Alfonso Ussía
El koala
Una mañana de invierno crudo, en una vieja taberna de la calle Echegaray, «La Venencia», Santiago Amón me presentó a un teósofo. El teósofo llevaba largo tiempo trasvasando delicias etílicas de las copas a sus adentros, y no acertaba a explicarme el alcance e intensidad de su teosofía. Se creía iluminado por una divinidad que le había reservado un lugar de honor en la teosofía de la reencarnación del ser humano en otra criatura irracional de la naturaleza. «Tú, cuando mueras –me aseguró– tienes muchas probabilidades de renacer pingüino». «¿Y yo?», preguntó Santiago. «Tú no estás todavía definido. Desconciertas. Pero si tuviera que aventurarme, y tú quieres que me aventure, serás más allá de tu primera muerte una criatura poética, una luciérnaga». El teósofo, que respondía al nombre y primer apellido de Ramón Quiralta, había compartido con Santiago Amón un año de Seminario, y sus superiores le comunicaron al término del curso que aún pudiéndose equivocar, su futuro no se hallaba en el seno de la Iglesia. Quiralta desapareció sin pagar, hasta que una mañana de los primeros días del año, Santiago Amón me llamó. «Ha fallecido el teósofo. Acompáñame a su casa. Deja viuda y siete hijos».
Algo había leído, en algún periódico, de la muerte de otro teósofo.
Me confirmó el hecho, años más tarde, el gran Jaime Campmany. El teósofo de Campmany gozaba de un apellido muy lírico. Rosso de Luna. Él y su familia, también teosófica, creían en la metempsicosis, es decir, en el paso de las almas de los muertos a un animal. Y envió a un periodista al hogar de Rosso de Luna para que captara el ambiente y redactara una necrológica. El periodista se apresuró a acudir a su cita con el teósofo de cuerpo yacente, y se encontró a la familia bailando. Entre los imponentes cirios, sobre su catafalco, dormía su reciente muerte el teósofo Rosso de Luna, mientras sus familiares descorchaban botellas y danzaban alegres y juguetones. No obstante, era un periodista educado que había entrado en un hogar de luto, y como mandan las normas de la buena educación, se acercó a la viuda para transmitirle su sentido pésame. Ella se lo agradeció con una sonrisa clara y abierta. «–Gracias, pero nosotros no estamos tristes. Al contrario, nos sentimos felices. Ya hemos tenido noticias suyas y se encuentra admirablemente. Está de gallo en Madagascar».

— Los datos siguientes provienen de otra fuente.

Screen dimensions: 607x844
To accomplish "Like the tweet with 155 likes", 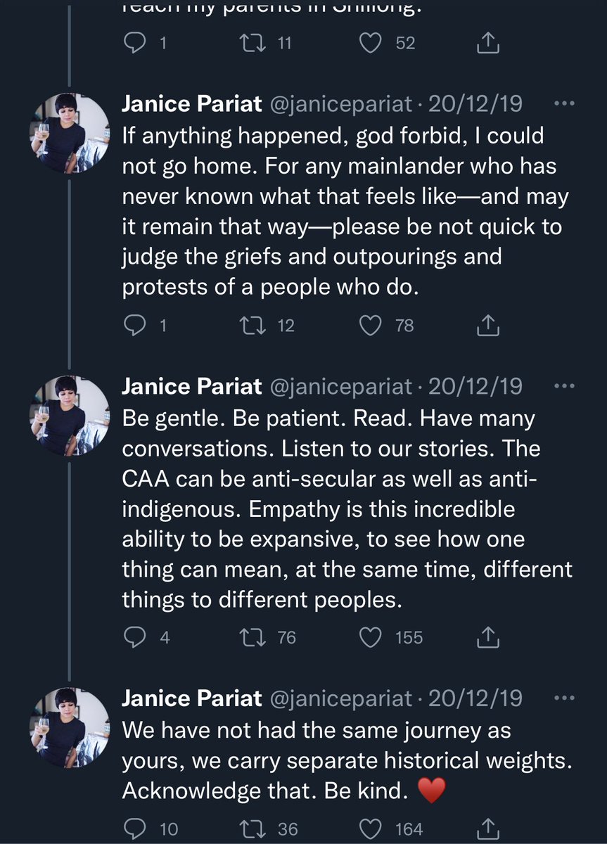I will click(370, 637).
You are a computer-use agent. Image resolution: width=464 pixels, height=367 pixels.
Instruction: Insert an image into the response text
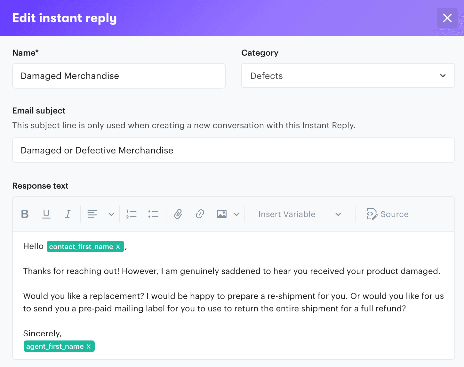click(221, 214)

Esta historia me llegó años más tarde de la visita al hogar de Ramón Quiralta, y no es del todo diferente. Santiago Amón, el genio de la Cultura –la suya era de mayúscula–, apenas conocía a la viuda del teósofo. No bailaban, pero el ambiente era de sano jolgorio. Para justificar mi presencia, me presentó como efímero amigo del fallecido e interesado en la teosofía. La viuda, adorable, me decía cosas picantes y paseaba sus manos por mi entonces, cuerpo casi perfecto, a excepción de las orejas. «Ramón ya no tiene celos. Ramón desea que yo sea dichosa». Los niños pequeños jugaban con un tren eléctrico y los mayores aparecían relajados y contentos. Nos acercamos al cuerpo de Quiralta, ya sin alma y sin celos.

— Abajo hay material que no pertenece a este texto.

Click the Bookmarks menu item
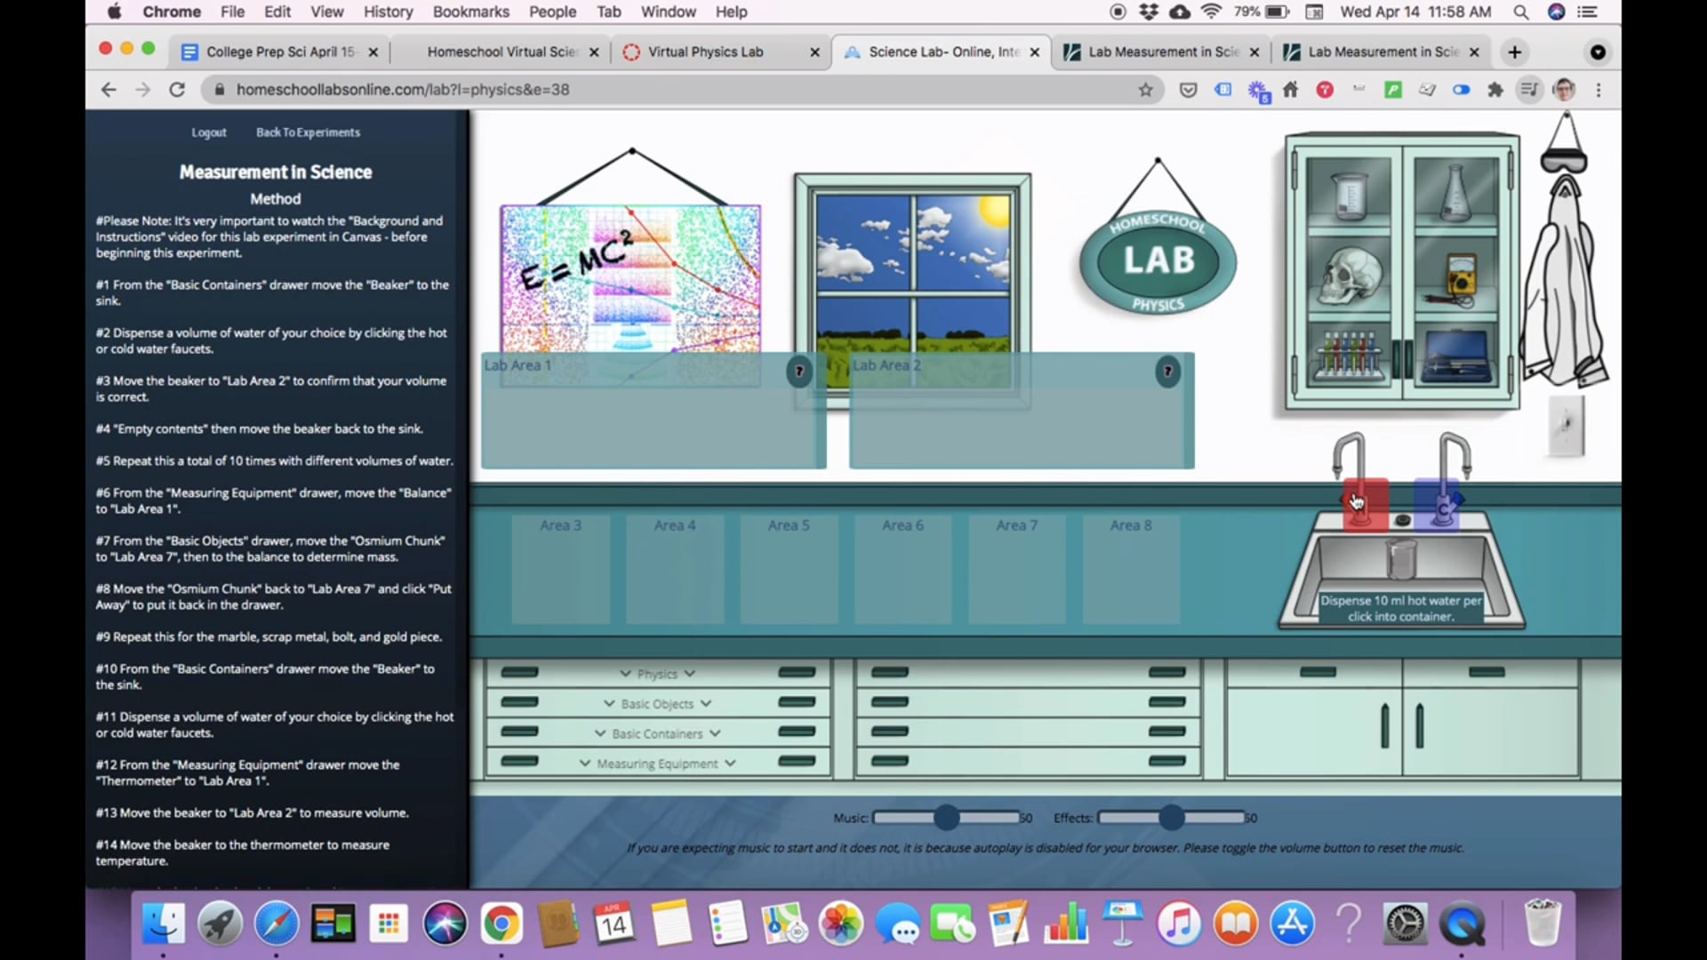1707x960 pixels. pos(471,12)
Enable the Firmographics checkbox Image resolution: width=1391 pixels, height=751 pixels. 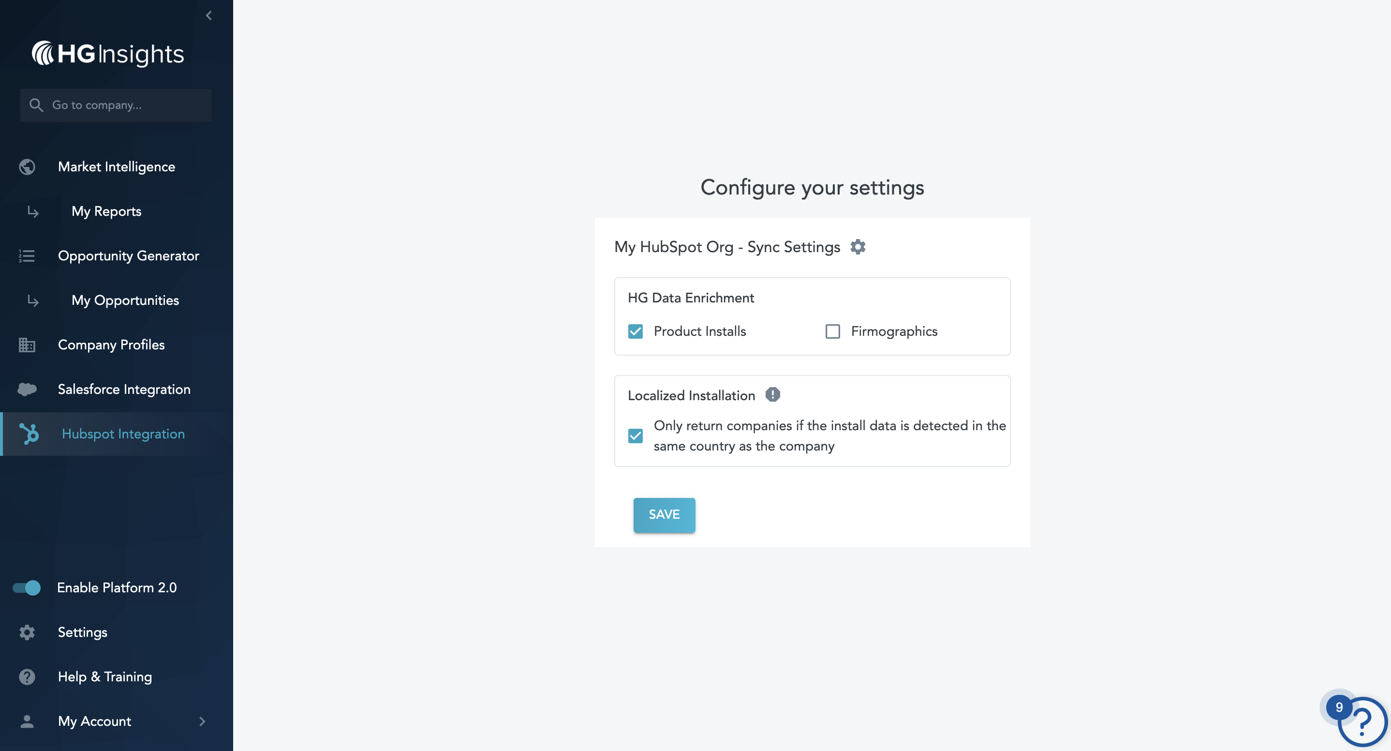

Y como en la anterior contingencia, la viuda nos reveló la situación del difunto. «Se está acostumbrando poco a poco a su nueva alimentación. Pero es muy perseverante y lo conseguirá pronto. Está en un lugar de Australia, de koala».
Rezadas unas rápidas oraciones ante el cuerpo del nuevo koala, y superando la resistencia de la viuda a nuestra marcha, abandonamos el hogar mortuorio del teósofo borrachín, con un cúmulo de risas ahogadas en nuestros cuerpos que nos impidió, durante minutos, dirigirnos la palabra.

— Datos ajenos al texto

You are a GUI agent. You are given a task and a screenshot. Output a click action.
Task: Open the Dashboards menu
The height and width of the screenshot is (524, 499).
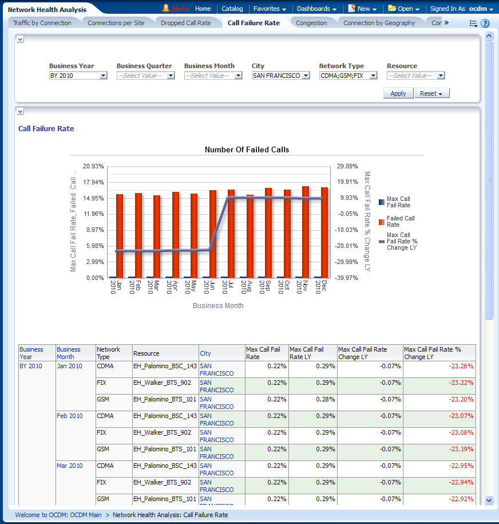tap(316, 9)
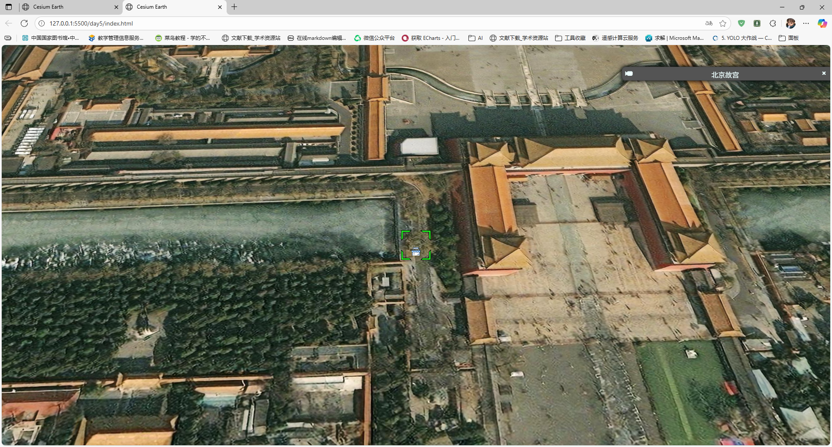The height and width of the screenshot is (447, 832).
Task: Expand the AI favorites folder
Action: 476,38
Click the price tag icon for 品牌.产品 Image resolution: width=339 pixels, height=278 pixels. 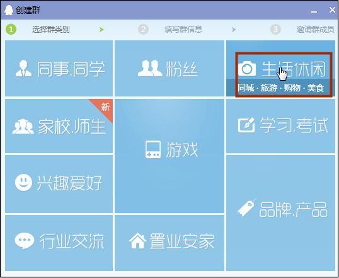246,207
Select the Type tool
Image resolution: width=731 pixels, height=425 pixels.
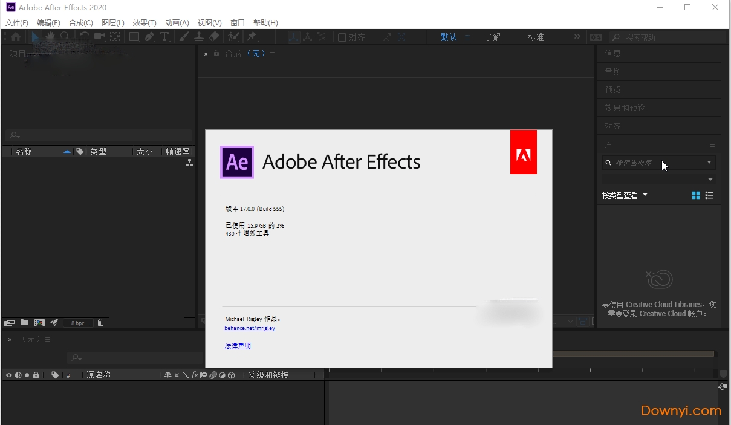click(164, 36)
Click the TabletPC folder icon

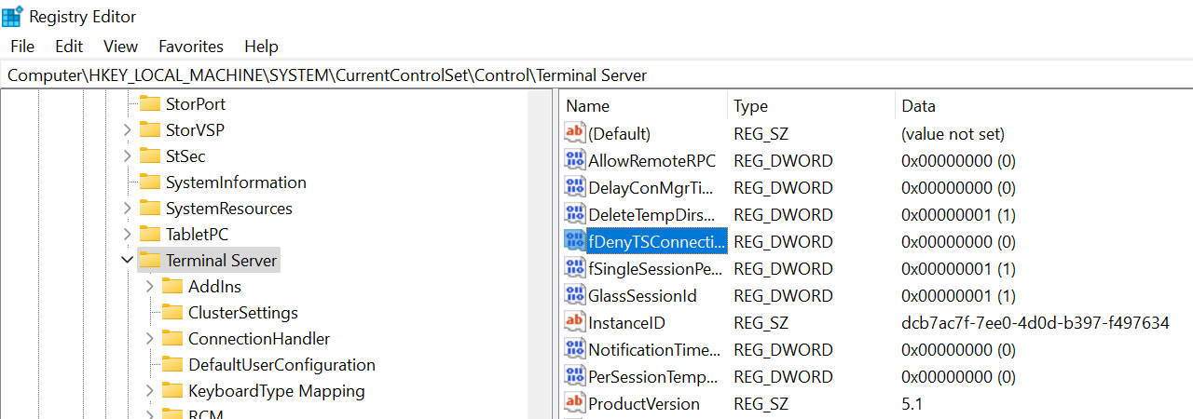click(x=150, y=234)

Nos presentamos en «La Venencia» para brindar por su nueva vida de koala, y llegamos a la conclusión de que habíamos vivido unos momentos únicos e irrepetibles de nuestras vidas.
Sólo deseo, para este nuevo año, que transcurra con normalidad, que no sea peor que el año terminado, y que en el próximo enero no me halle en los hielos de pingüino, en los eucaliptos de koala o en Madagascar de gallo. Sería muy de agradecer.